Non si può mettere l’Africa in una parola, in una frase. Come descrivere quel cielo infinito, quei tramonti immensi, quei colori saturati, quel senso di ritorno alle origini, come se ci ricollegassimo con un sentimento ancestrale che ci fa sentire al posto giusto, seppur in una realtà così diversa da quella a cui siamo abituati? È il Mal d’Africa, e non c’è niente che si possa fare per curarlo, se non tornare e immergersi di più e più a fondo in una terra che ha storie infinite da raccontare, mondi infiniti da scoprire.
Questo si propone di fare il Four Seasons Safari Lodge Serengeti, un’oasi privilegiata nella “pianura sconfinata” che è il Serengeti National Park, una delle riserve naturali più celebri al mondo. Qui l’uomo è niente, e il nostro mondo è lontano come Marte. Questo è il regno dove i “Big Five” – il leone, il leopardo, il bufalo, l’elefante e il rinoceronte – corrono liberi sul paesaggio infinito e selvaggio, dove la terra vulcanica impedisce la crescita di piante ad alto fusto, dove l’occhio vede praterie fino all’orizzonte e oltre.
In questo regno s’incastona il Four Seasons Safari Lodge Serengeti, arroccato su una serie di piattaforme e passerelle sopraelevate che diventano parte del paesaggio stesso. Il corpo principale della struttura, così come le terrazze delle suite, la sala delle colazioni, il ristorante Kula, la Maji Terrace e l’infinity pool a sfioro, affacciano su quella che a un primo sguardo potrebbe sembrare una semplice pozza d’acqua, ma che in effetti è un abbeveratoio per animali. Così, da questo punto privilegiato, l’esperienza surreale di bere un cocktail mentre una mandria di zebre pascola tranquilla intorno allo stagno, o fare un bagno in piscina guardando, a pochi metri, una famiglia di elefanti fermarsi per il loro “drink” mattutino, diventa realtà.
Ma il clou dell’offerta del resort – così come suggerito dal nome – è l’esperienza Safari: significa “viaggio” in swahili, un viaggio che non è solo fisico, ma in qualche modo spirituale. Perché vedere la fauna selvatica nel suo habitat, fiera e selvaggia così come la Natura l’ha creata, è qualcosa che cambia l’io più profondo. Sotto lo sguardo vigile e la protezione costante delle popolazioni locali di tribù Masai, il Lodge organizza una serie di modalità diverse di Safari: si può scegliere quello classico a bordo di una jeep e avvistare leoni, giraffe, antilopi e una stupefacente quantità di altri animali, essendo il territorio del parco sulla rotta di migrazione delle grandi mandrie.
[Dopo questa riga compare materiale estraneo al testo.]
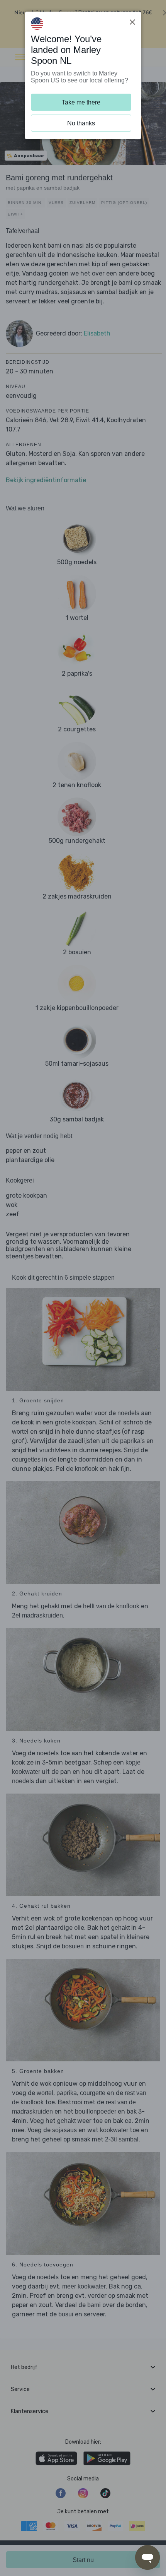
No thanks (81, 123)
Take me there (81, 102)
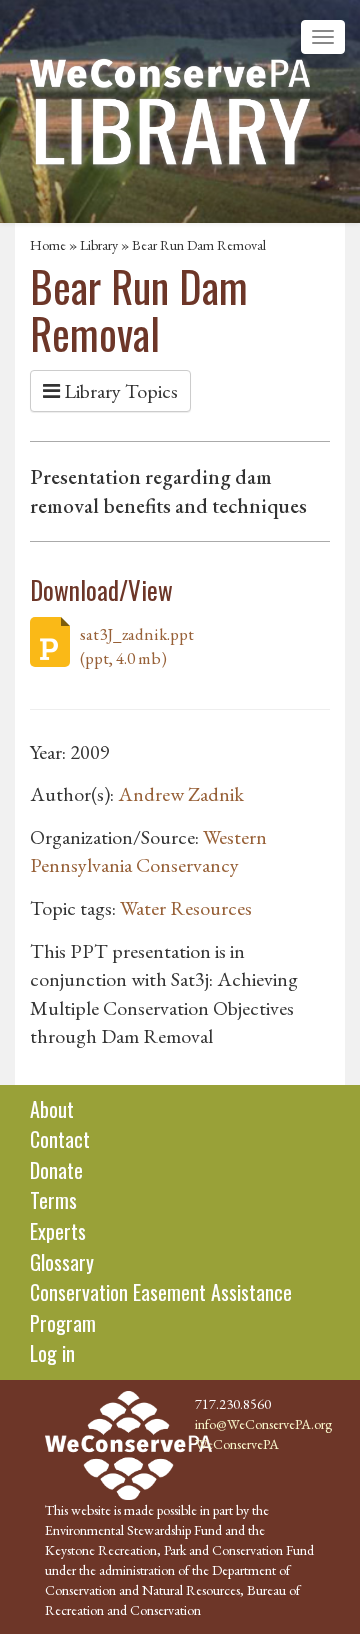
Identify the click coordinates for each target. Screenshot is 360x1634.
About (52, 1109)
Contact (60, 1139)
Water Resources (186, 908)
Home (48, 245)
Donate (56, 1170)
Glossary (62, 1262)
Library (99, 245)
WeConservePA (237, 1444)
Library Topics (119, 391)
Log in (52, 1353)
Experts (58, 1231)
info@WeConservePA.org (263, 1424)
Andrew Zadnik (181, 794)
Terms (53, 1200)
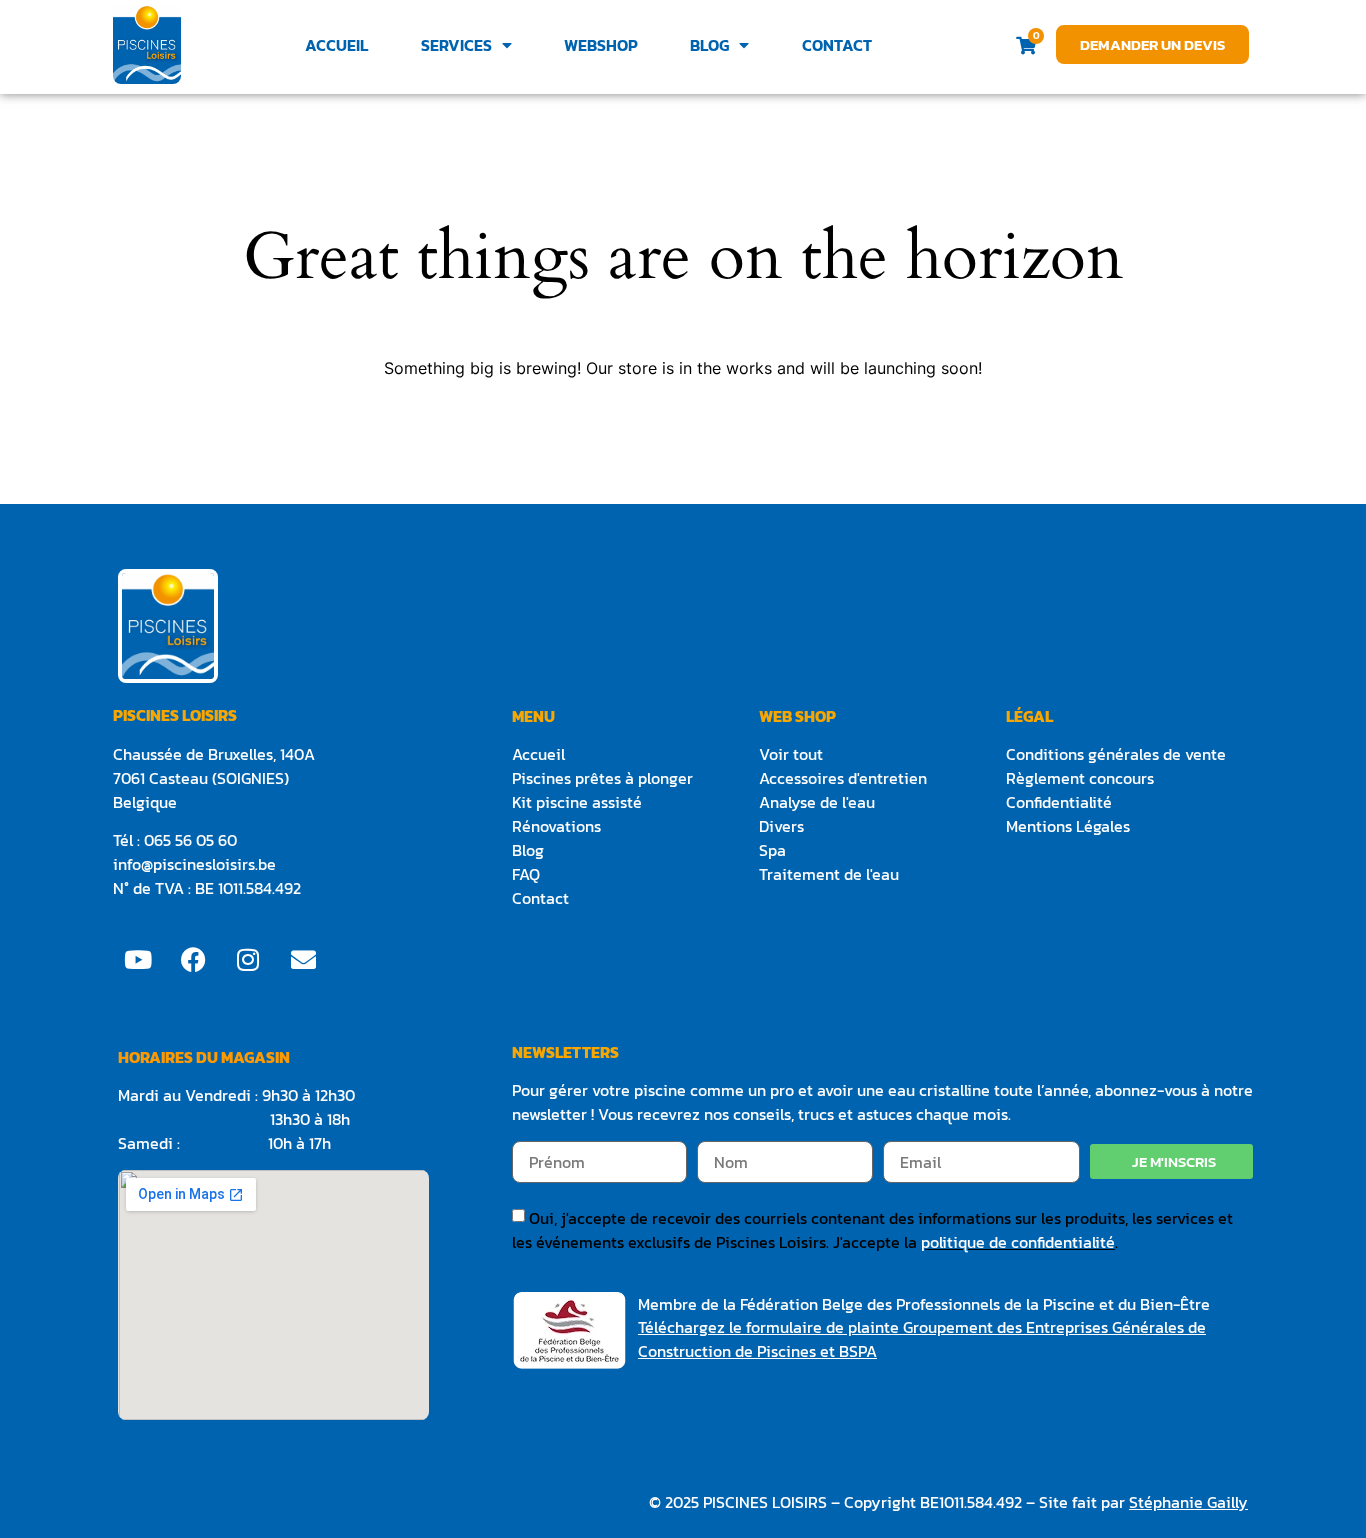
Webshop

Walking Safari al Four Seasons Safari Lodge Serengeti
Oppure, per un’immersione ancora più totale, il Four Seasons Safari Lodge Serengeti propone il walking safari: 90 minuti di percorso a piedi per una scoperta intima della riserva, guidati da un naturalista, da guardie forestali e da guide Masai, che durante la passeggiata indicano tracce di animali, descrivono piante e spiegano a fondo l’ambiente circostante. O ancora, per un colpo d’occhio spettacolare, decidere di esplorare il parco dal cielo grazie al Baloon Safari, un viaggio da favola a bordo di una mongolfiera alle prime luci dell’alba, ammirando la savana tingersi di mille sfumature, le mandrie correre nelle pianure infinite e brindando con lo champagne alla nascita di un nuovo giorno.
Ina volta tornati in questa “casa di charme” nel cuore dell’Africa che è il Four Seasons Safari Lodge Serengeti, e indipendentemente da come si è passata la giornata, non si puà resistere ai richiami della Spa. Un luogo di armonia e quiete, dove ripristinare l’energia, esteriore e interiore con uno dei trattamenti ispirati all’incredibile natura di Serengeti, come per esempio il Kifalme Ritual, a base di essenza guaritrice del Baobab. Ogni trattamento si conclude con un fragrante bagno nel latte, organizzato nella terrazza privata della camera, dove il panorama è tanto vasto quanto pacifico e selvaggio.
Ed ecco che, pensando di dover lasciare questa infinita immensità primordiale, si avverte una fitta di nostalgia, per le esperienze già indimenticabili vissute grazie al Four Seasons Safari Lodge Serengeti. Perdersi per ritrovarsi, per perdersi ancora. Questo è il Mal d’Africa.